## Work order
Reproduce the records below exactly, but only between the lines holding "You are a computer-use agent. Viewport: 960px" and "Viewport: 700px width, 1477px height.", inclusive.

## Data for the task
Start of Block
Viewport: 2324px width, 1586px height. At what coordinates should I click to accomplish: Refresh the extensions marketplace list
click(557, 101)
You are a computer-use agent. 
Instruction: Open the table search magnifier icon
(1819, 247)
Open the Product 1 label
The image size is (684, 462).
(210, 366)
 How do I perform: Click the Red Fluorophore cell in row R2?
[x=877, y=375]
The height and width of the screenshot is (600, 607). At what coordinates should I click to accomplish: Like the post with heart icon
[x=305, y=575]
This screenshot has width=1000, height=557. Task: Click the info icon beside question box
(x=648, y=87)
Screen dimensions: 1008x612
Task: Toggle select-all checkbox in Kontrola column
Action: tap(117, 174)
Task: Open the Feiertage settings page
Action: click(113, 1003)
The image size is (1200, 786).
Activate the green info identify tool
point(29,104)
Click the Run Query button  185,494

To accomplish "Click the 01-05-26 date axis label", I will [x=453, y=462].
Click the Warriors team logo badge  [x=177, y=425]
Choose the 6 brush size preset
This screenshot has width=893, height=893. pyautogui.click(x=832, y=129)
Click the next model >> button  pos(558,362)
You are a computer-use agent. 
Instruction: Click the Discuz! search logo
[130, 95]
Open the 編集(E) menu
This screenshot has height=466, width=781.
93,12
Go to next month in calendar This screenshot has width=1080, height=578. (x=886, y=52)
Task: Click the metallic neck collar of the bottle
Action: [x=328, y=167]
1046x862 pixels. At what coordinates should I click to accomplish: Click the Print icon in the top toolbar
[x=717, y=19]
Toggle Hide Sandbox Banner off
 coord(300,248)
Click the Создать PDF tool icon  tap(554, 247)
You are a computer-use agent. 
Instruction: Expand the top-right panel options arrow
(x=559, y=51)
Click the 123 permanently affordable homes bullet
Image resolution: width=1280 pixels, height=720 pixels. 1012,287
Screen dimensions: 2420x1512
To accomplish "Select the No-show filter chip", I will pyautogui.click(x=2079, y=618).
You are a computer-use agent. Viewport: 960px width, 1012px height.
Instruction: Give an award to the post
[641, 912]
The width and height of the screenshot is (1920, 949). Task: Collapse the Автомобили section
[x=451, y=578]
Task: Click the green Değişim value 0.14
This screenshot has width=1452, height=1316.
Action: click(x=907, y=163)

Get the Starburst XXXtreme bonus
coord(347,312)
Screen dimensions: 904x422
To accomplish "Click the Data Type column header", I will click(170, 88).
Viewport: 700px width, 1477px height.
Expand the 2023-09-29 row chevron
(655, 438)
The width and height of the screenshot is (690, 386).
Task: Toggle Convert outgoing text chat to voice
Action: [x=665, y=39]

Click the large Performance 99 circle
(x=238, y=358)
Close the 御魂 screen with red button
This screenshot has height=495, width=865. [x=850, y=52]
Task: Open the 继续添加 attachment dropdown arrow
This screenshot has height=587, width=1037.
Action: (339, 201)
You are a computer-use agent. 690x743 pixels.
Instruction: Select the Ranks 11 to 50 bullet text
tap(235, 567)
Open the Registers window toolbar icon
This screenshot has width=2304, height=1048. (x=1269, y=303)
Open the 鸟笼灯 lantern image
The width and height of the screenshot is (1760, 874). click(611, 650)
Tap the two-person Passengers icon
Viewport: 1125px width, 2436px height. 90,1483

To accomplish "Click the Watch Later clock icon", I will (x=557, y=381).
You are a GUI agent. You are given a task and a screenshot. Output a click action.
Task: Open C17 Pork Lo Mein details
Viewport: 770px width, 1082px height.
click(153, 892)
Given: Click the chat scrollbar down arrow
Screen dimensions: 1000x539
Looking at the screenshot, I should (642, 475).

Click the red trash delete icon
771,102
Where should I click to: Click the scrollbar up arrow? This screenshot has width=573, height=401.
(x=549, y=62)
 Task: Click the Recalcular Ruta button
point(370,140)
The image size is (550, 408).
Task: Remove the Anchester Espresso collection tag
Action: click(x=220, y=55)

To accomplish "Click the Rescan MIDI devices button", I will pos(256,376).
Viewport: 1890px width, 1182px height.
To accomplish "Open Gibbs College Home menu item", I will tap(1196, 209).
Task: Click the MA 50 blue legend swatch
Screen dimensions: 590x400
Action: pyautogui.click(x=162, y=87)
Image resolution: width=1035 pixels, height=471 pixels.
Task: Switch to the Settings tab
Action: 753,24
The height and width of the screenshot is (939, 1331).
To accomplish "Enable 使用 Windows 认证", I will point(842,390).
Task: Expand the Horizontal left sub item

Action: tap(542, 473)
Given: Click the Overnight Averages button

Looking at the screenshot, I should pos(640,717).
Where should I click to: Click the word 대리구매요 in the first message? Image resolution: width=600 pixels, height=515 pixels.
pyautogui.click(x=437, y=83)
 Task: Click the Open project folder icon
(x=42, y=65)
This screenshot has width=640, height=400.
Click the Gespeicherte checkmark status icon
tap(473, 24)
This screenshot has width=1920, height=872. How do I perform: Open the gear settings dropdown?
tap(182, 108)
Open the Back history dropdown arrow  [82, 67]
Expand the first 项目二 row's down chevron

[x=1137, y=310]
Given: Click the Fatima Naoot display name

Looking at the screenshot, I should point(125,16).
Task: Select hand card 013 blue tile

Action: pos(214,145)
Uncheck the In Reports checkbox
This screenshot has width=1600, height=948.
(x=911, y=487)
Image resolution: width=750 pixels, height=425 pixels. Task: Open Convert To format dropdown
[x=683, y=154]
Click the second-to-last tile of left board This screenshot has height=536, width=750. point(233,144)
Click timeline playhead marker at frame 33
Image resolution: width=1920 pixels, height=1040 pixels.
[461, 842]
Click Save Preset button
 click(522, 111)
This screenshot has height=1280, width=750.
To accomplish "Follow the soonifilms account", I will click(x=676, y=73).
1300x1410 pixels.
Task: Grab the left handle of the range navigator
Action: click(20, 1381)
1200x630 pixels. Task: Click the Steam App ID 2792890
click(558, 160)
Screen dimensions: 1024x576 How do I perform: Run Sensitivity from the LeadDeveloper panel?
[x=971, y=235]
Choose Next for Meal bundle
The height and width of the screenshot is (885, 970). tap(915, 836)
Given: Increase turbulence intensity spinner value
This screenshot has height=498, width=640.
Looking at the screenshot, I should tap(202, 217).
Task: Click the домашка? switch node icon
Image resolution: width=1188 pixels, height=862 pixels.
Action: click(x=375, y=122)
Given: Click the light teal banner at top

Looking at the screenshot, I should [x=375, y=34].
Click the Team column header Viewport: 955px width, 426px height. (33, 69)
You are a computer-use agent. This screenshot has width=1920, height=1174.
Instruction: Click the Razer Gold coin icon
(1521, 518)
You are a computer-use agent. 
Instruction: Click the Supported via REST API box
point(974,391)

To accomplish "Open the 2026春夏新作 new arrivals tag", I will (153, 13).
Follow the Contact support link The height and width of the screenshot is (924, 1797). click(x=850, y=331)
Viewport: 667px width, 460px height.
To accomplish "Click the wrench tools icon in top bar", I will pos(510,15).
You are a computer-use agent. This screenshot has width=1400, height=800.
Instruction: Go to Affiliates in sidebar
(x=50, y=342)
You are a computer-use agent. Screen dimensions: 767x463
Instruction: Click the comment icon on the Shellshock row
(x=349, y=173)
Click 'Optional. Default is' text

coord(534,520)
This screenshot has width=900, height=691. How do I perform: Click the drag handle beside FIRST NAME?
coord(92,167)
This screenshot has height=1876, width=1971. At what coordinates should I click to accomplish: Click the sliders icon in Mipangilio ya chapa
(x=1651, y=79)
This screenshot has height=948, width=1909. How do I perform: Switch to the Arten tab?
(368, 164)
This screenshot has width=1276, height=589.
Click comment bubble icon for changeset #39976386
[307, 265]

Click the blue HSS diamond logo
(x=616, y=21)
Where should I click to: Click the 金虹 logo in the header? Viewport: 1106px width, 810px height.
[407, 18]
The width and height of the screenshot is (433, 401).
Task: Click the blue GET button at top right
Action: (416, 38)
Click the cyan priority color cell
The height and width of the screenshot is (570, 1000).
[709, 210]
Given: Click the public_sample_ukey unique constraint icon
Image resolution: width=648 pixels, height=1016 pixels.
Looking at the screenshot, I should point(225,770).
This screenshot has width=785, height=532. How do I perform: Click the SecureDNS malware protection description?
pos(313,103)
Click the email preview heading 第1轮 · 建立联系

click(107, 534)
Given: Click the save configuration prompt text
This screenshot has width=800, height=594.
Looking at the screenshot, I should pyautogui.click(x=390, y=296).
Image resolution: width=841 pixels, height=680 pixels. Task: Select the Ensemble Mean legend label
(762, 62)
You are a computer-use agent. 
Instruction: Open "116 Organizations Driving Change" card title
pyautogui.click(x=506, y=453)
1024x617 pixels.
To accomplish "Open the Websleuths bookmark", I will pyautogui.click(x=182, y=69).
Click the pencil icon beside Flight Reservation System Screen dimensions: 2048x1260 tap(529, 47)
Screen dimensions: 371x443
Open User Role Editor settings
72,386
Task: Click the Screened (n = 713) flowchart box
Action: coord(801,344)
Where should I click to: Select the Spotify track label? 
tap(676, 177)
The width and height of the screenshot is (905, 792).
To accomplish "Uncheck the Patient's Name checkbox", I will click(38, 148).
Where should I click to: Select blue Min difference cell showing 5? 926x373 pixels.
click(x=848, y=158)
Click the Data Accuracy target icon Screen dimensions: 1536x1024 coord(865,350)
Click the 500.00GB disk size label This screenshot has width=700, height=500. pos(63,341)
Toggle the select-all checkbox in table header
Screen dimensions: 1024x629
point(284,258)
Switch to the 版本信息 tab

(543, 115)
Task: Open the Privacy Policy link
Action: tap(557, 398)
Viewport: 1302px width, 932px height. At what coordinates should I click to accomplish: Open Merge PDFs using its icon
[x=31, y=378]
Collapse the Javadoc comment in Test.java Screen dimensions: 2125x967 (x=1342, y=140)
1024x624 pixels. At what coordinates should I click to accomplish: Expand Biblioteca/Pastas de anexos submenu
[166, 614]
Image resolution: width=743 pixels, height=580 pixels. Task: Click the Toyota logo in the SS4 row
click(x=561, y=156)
End of Block
## Expected output
You are a computer-use agent. Viewport: 960px width, 1012px height.
Instruction: Give an award to the post
[641, 912]
The width and height of the screenshot is (1920, 949). Task: Collapse the Автомобили section
[x=451, y=578]
Task: Click the green Değişim value 0.14
This screenshot has width=1452, height=1316.
Action: click(x=907, y=163)

Get the Starburst XXXtreme bonus
coord(347,312)
Screen dimensions: 904x422
To accomplish "Click the Data Type column header", I will click(170, 88).
Viewport: 700px width, 1477px height.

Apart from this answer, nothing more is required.